お答えします。「そういう決まりはありません。ただ、会場の気温は約10度。基本的にスイープをしないスキップにとっては、長袖を着ないと、かなり寒いです。スイープをしている人がみんな半袖なのは、それだけスイープにエネルギーを使っているということです」
《第1エンド》
日本は先攻。注目のリード吉田夕梨花の第1投はハウス手前のセンターに、ガードストーンを置いた。ここまでは昨日の準決勝と一緒。でも相手の出方が今日は違った。
「韓国はその裏にカムアラウンドしてきたが、英国は裏に回り込まずに、ハウスの中に入れてきた。『いつでも打って(石をはじき出して)いいですよ』というサインです」
「英国はかなりディフェンシブな立ち上がりです。このエンドは勝負しない、氷の様子を見ながら、ゆっくり攻めていくという選択をした」
ブランクエンド(両チーム無得点)を狙った英国に、1点だけ取らせた。第2エンドで後攻の攻撃権をとる、いい立ち上がりになった。
審判はどこに?
今夜もさっそく、読者の方から質問をいただきました。
「どうして審判がいないのにスコアボードがあるのですか?(後略)」
カーリングにも審判、いるんです。
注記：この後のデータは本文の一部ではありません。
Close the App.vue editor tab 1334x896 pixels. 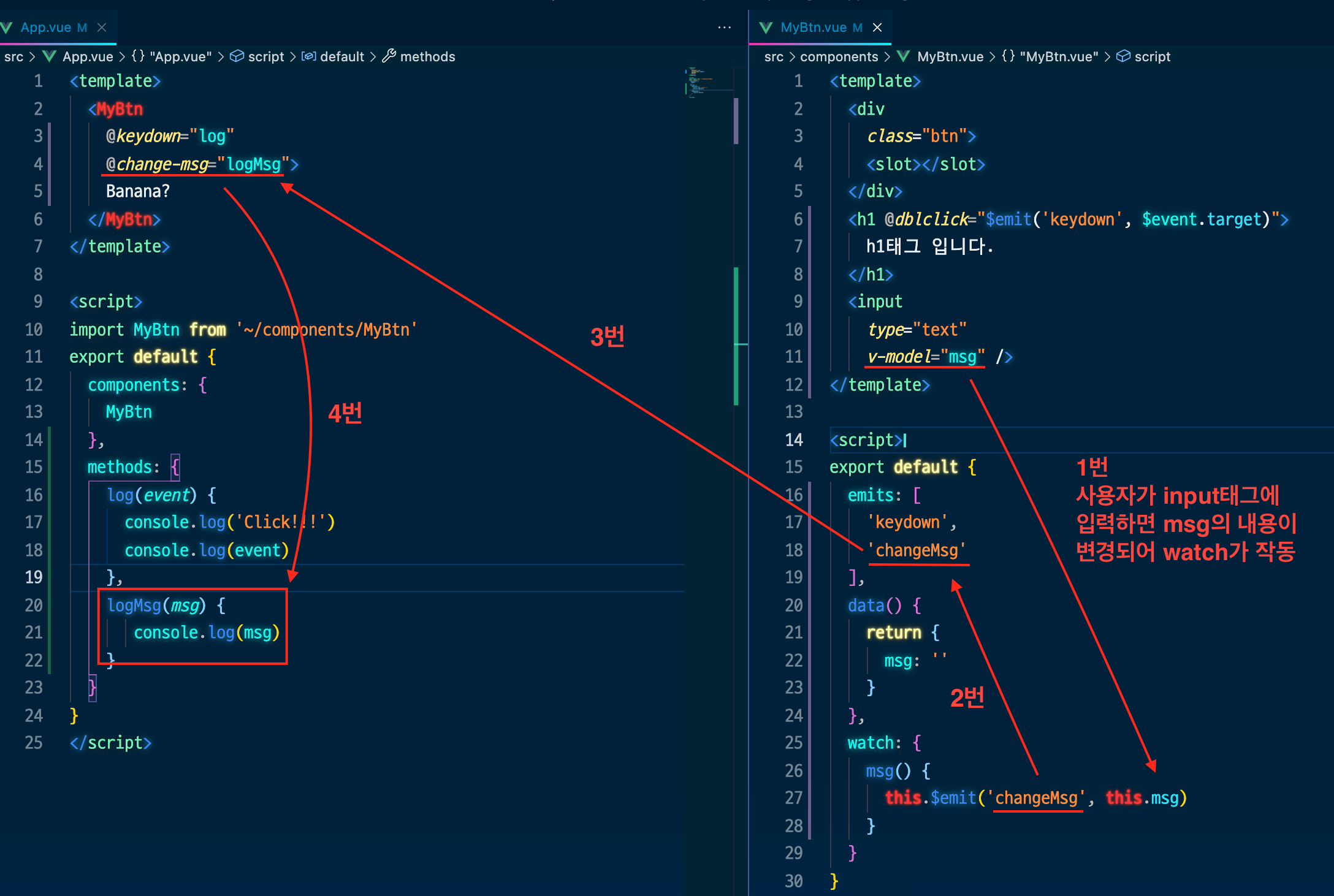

チーム東京の岩永直樹(33)が答えます。
「審判、います。でもカーリングは両チームの選手同士によるセルフジャッジで進む競技なので、基本的に審判は介入しません」「選手たちが目視で判断できない場合の計測、選手が石に触ってしまったなど反則があって選手同士で解決できない場合などに登場します」。よく見ると、この平昌五輪でもスコアボードの横に、黒い服を着た審判が座っていますね。
英国戦のポイントは?
チーム東京の岩永直樹は英国戦について「メダルのかかる試合としては、昨日の韓国戦に続き2回目となります。今日は、ゲーム全体、特に序盤のペースをきちんとつかめると思うので、韓国戦よりも良いパフォーマンスが期待できる」。そして、「泣いても笑っても最後の試合という思いがあるでしょうから、昨日よりも笑顔あふれる、やりきった、と言えるような試合にしてくれるはずです」。
東大式、今日は1人…
女子のLS北見や、男子のSC軽井沢クラブを知り尽くす「チーム東京」のメンバーによる「東大式 すべらないカーリング観戦術」。日本女子がメダルをかけて臨む今夜の3位決定戦、日本―英国戦のライブ解説で最終回を迎える。
ところが……。いつもは3人に解説をお願いしているが、スキップ神田順平(33)とリード橋本祥太朗(30)は今夜、長野・軽井沢のカーリング場に向かった。「メダル獲得の瞬間にぜひ立ち会いたかったのですが、仕事が忙しくて週末にしか練習ができないので……」。本気で2022年北京冬季五輪出場を狙っているから仕方ない。